B.C. Premier Christy Clark really has no choice at this point but to salvage some pride and stand up for B.C. by opposing Enbridge's Northern Gateway project. This after essentially getting slapped in the face -- politely but publicly -- by Alberta Premier Alison Redford -- who rejected British Columbia's demand for "a fair share" of royalties from Alberta's oil pipelines.
It should make for an interesting backdrop to Canada's premiers getting together in the Council of the Federation meeting in Nova Scotia this week, where energy will be front and centre on the agenda.
This caps a somewhat bizarre number of days that saw the B.C. Premier sneak in and out of meetings with Redford and also Saskatchewan Premier Brad Wall, presumably where she laid out the five conditions she placed on her government's support for Gateway that she had her Ministers release.

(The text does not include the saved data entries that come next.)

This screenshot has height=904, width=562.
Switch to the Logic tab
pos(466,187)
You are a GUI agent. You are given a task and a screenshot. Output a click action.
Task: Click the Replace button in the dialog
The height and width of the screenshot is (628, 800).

Four of the conditions dealt with safety and First Nations accommodation vaguely enough to allow for fudging an agreement, but the real kicker was the demand for some form of revenue sharing to balance the fact that B.C. would bear the majority of the risk, while Alberta would get the majority of the reward.
A few hours later, though, Clark had her reply to the conditions. "Leadership," Redford said "is not about dividing Canadians and pitting one province against another." Or, in other words, keep your hands off our money.
With that answer, it's hard to see how Clark could conceivably climb down from her conditions while saving face with B.C. voters already galvanizing in opposition to the pipeline. Even the B.C. Conservative Party, a pipeline booster, had attempted to scoop Clark with its demand for some kind of revenue sharing, so when you add that to the B.C. NDP's staunch opposition, you have all of B.C.'s political establishment now without a pathway to support the project.
This episode also puts the lie to Redford's recent diplomacy around a "national energy strategy." It seems that whenever another premier stands up for their province in a way that questions Alberta's oil industry, she reaches for the "divisive" label to beat them down. She did this with Ontario Premier McGuinty, and now with Premier Clark.
So, it would appear that what Redford means by "national energy strategy" is really an Alberta oil strategy that the rest of the nation signs off on. With aggressive cheerleading of anything oil-related coming out of Ottawa, it's easy to think that kind of agenda can be pushed through.
But, when the realities of climate change, oil spills, and a high dollar are inseparable effects of an oil economy, Redford is going to have to come up with more than polite diplomacy to craft something that is truly in the national interest rather than just in the interest of Alberta's oil industry.
Meanwhile, the Gateway project is looking increasingly like it's dead in the water.